Expression of T-cell activation marker CD134 (OX40) in lymphomatoid papulosis.

Background: CD134/OX40 and CD30 are transmembrane proteins from the tumour necrosis factor receptor (TNFR) family present selectively on activated T cells. TNFR-related proteins are crucially involved in the regulation of proliferation and survival of normal and malignant lymphohaematopoietic cells. CD30 has been used for the immunophenotyping and subclassification of cutaneous lymphomas; virtually nothing is known, however, about the expression pattern of CD134 in lymphoid skin malignancies.

Objectives: To determine CD134 expression in cutaneous lymphoma and benign inflammatory disorders.

Methods: Biopsy material was obtained from patients with lymphomatoid papulosis (LyP, n = 42), mycosis fungoides (n = 21), Jessner's infiltrates (n = 10) and non-specific dermatitis (n = 14). The expression of CD134 and CD30 was scored after immunohistochemical staining with appropriate monoclonal antibodies. The proportion of G2 + S phase cells was determined by laser scanning cytometry from nuclei obtained from paraffin-embedded biopsies.

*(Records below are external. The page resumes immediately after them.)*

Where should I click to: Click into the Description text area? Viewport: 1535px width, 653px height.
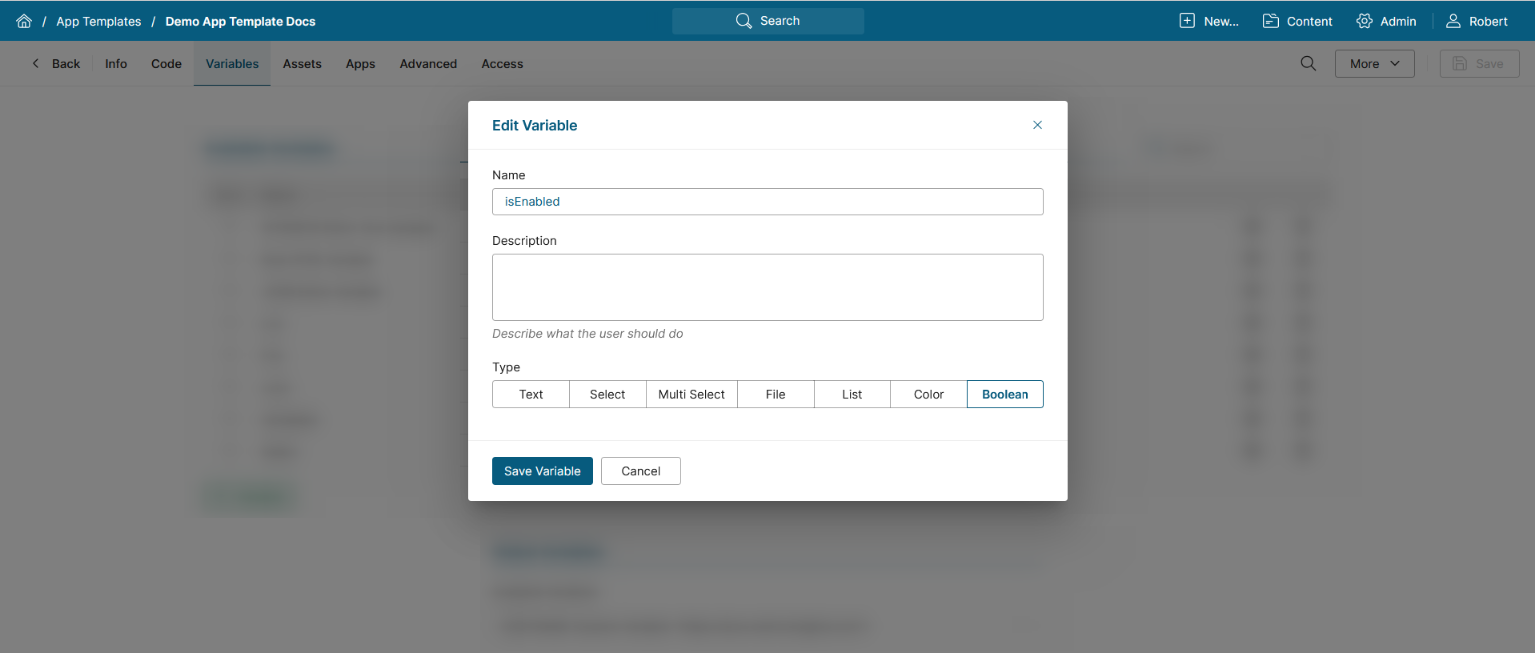point(767,287)
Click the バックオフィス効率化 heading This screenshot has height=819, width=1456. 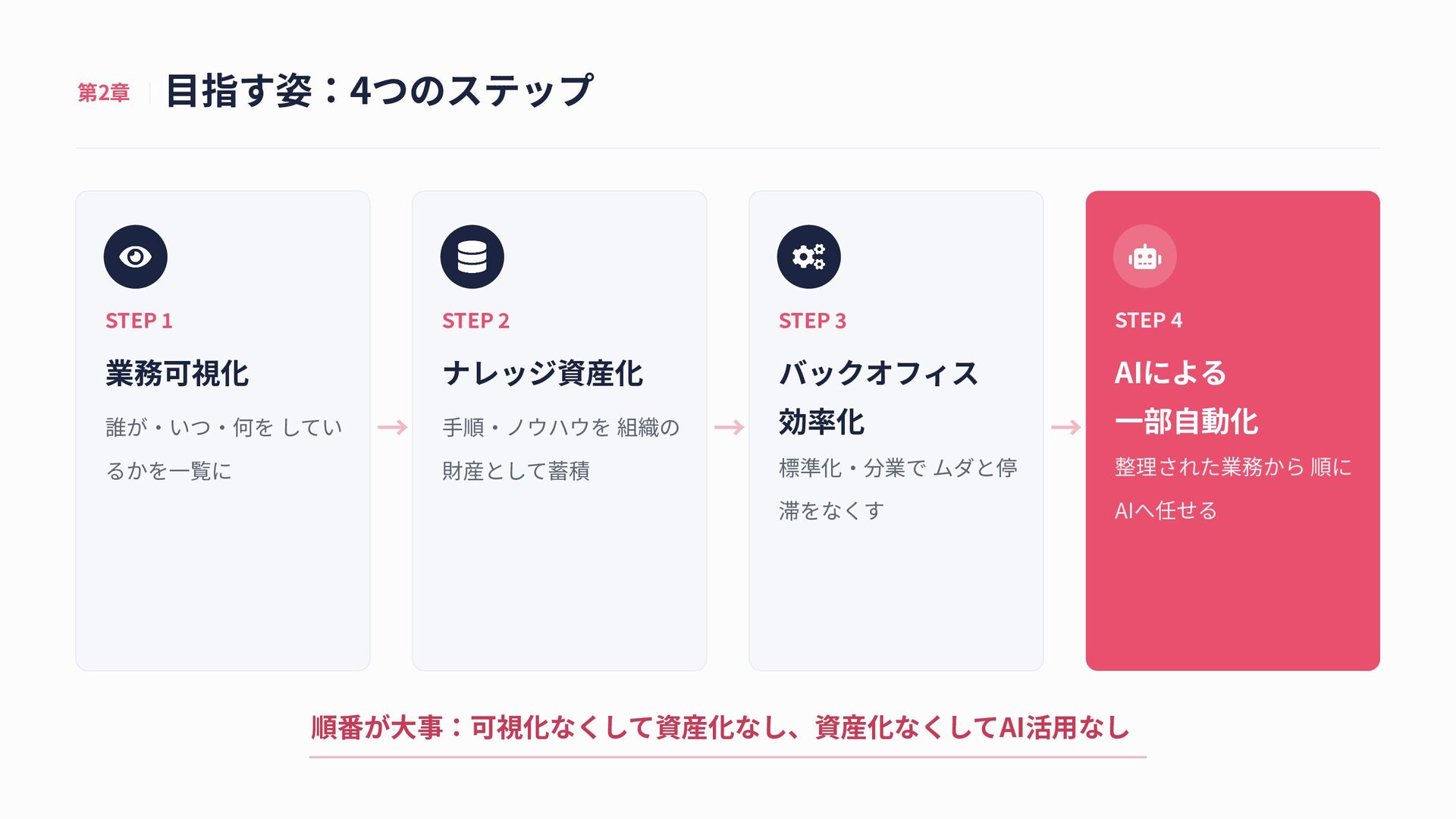pyautogui.click(x=879, y=397)
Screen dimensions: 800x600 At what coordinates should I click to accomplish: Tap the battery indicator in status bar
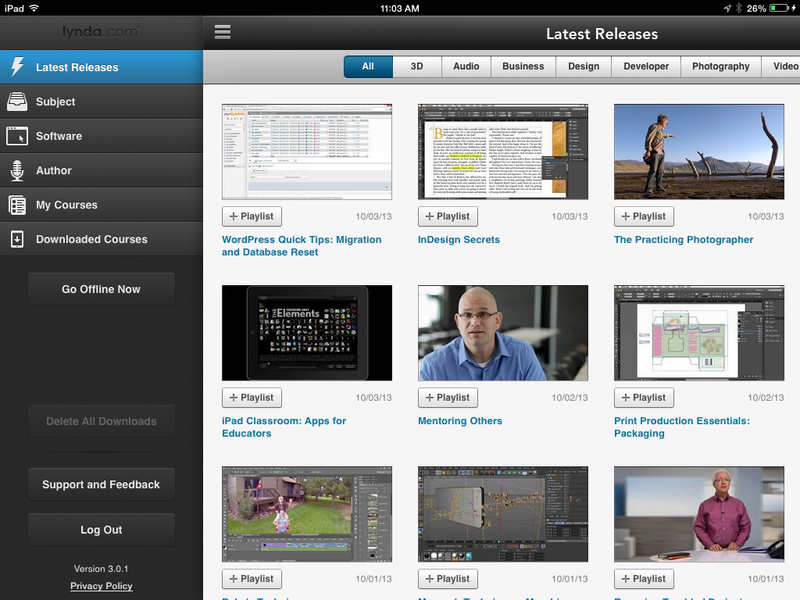781,8
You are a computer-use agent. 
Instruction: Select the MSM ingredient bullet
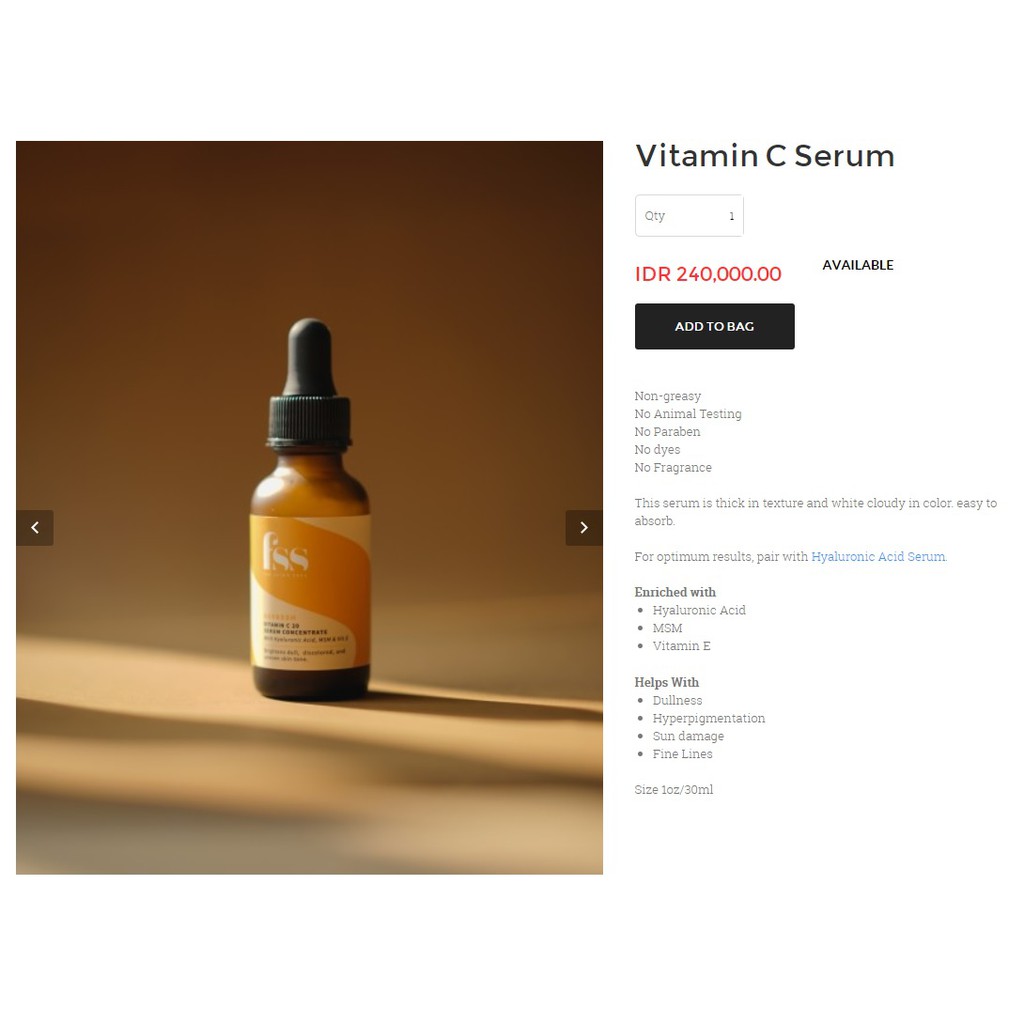click(x=667, y=628)
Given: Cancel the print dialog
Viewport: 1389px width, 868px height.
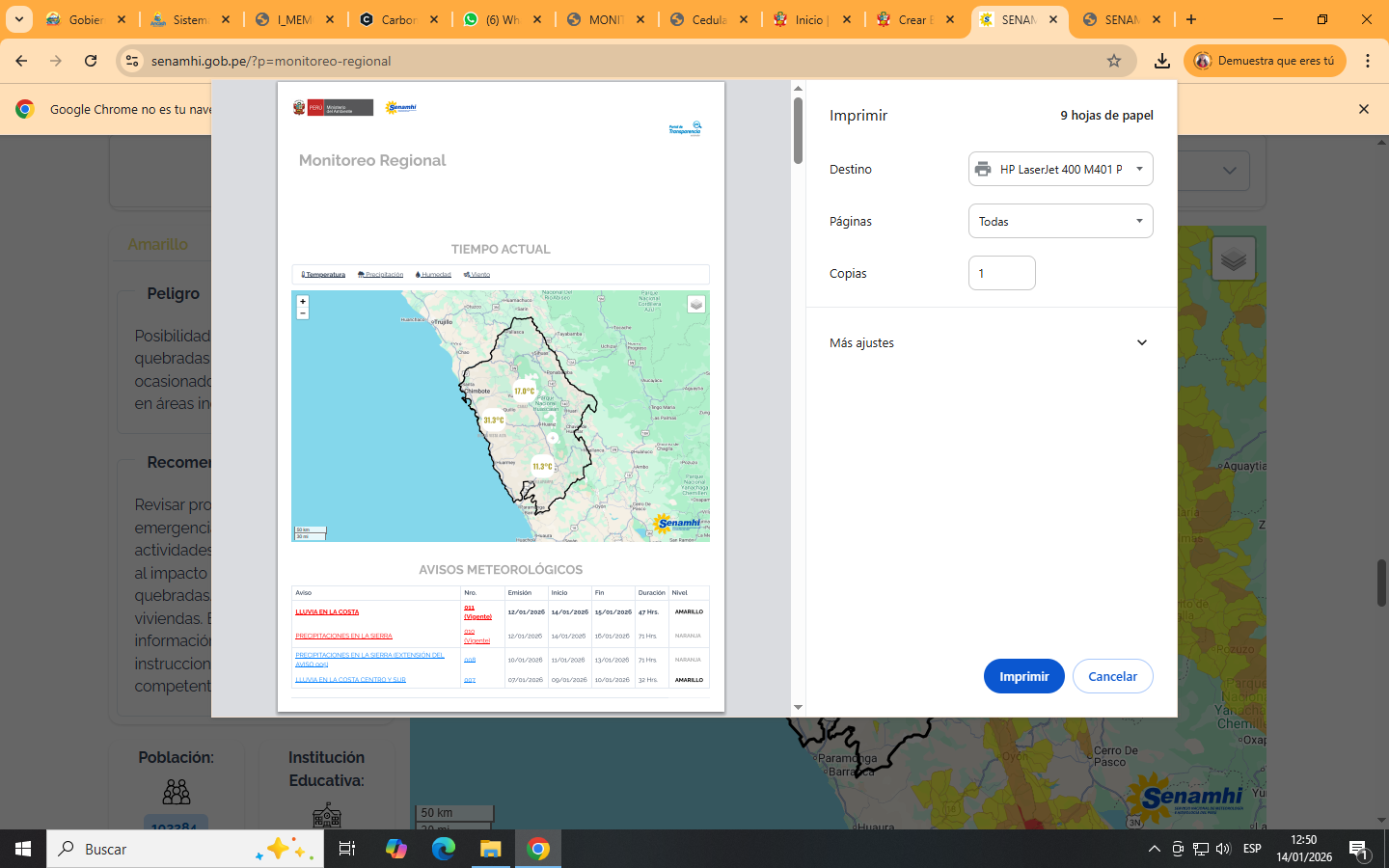Looking at the screenshot, I should pyautogui.click(x=1112, y=676).
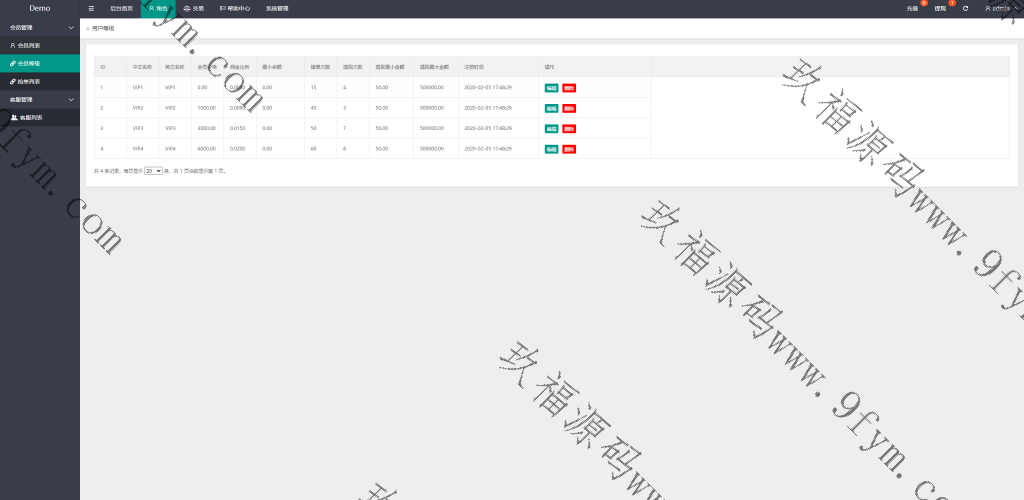
Task: Click the hamburger sidebar toggle icon
Action: (91, 8)
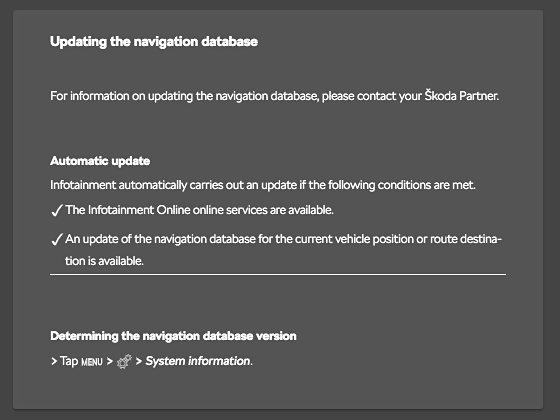560x420 pixels.
Task: Click the horizontal divider line under conditions
Action: click(x=278, y=275)
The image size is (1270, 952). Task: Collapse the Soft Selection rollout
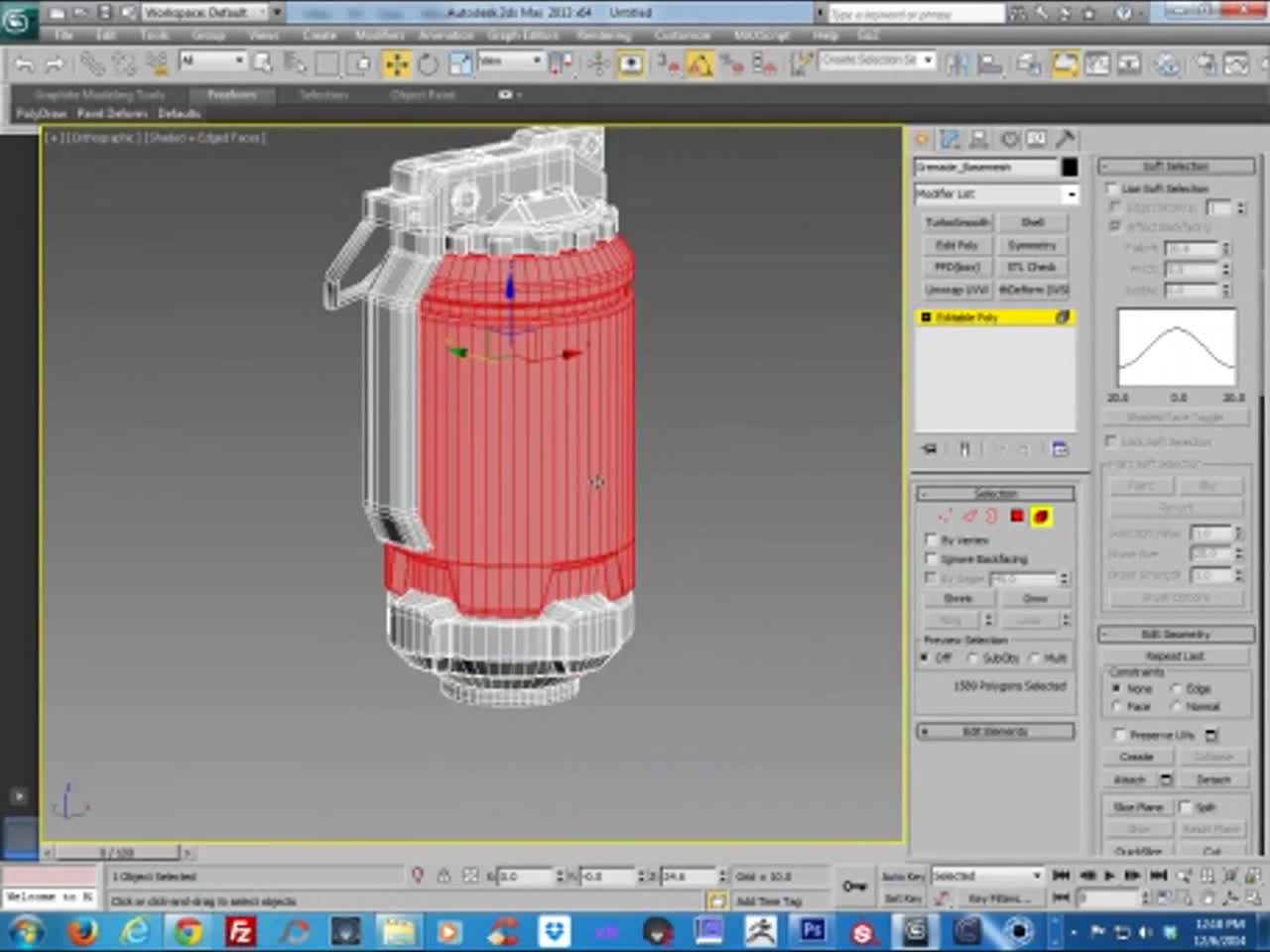pos(1175,166)
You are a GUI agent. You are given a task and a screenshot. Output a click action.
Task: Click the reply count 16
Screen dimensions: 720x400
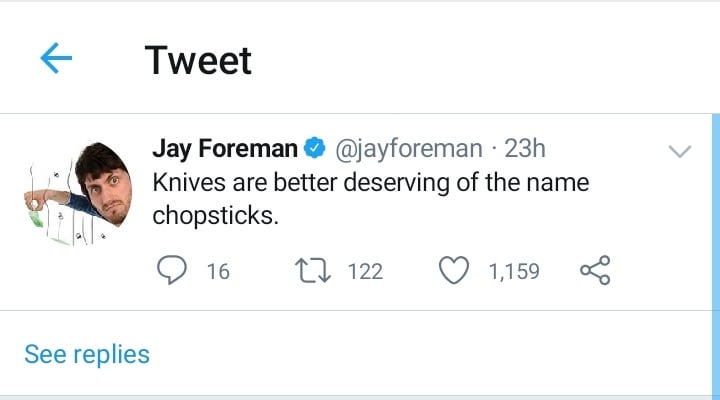point(217,271)
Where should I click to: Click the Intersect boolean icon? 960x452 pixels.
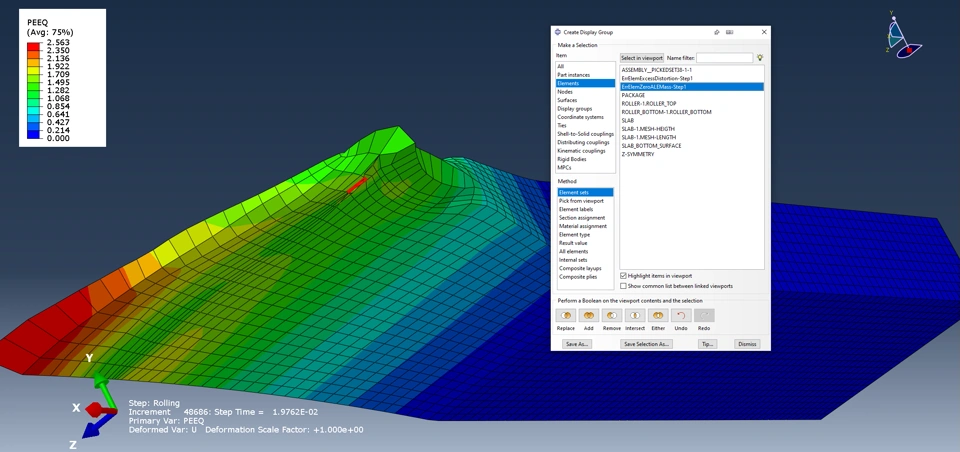(635, 315)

Results: Few, single and scattered CD134+ cells (< 10%) were observed in the benign inflammatory infiltrations and in mycosis fungoides. A subset of 16 patients with LyP presented with clusters of CD30+ CD134+ cells. There was no correlation between the magnitude of CD134 expression and the histological type or the proportion of G2 + S cells in LyP. CD134 immunoreactivity was lower than expected in patients with LyP and another lymphoid malignancy (P < 0.001, Fisher's exact test).

Conclusions: CD134 is strongly expressed in a proportion (38%) of patients with LyP, but not in mycosis fungoides or benign lymphocytic infiltrations. Loss of CD134 expression in LyP may be a marker of an increased risk of second lymphoid malignancy.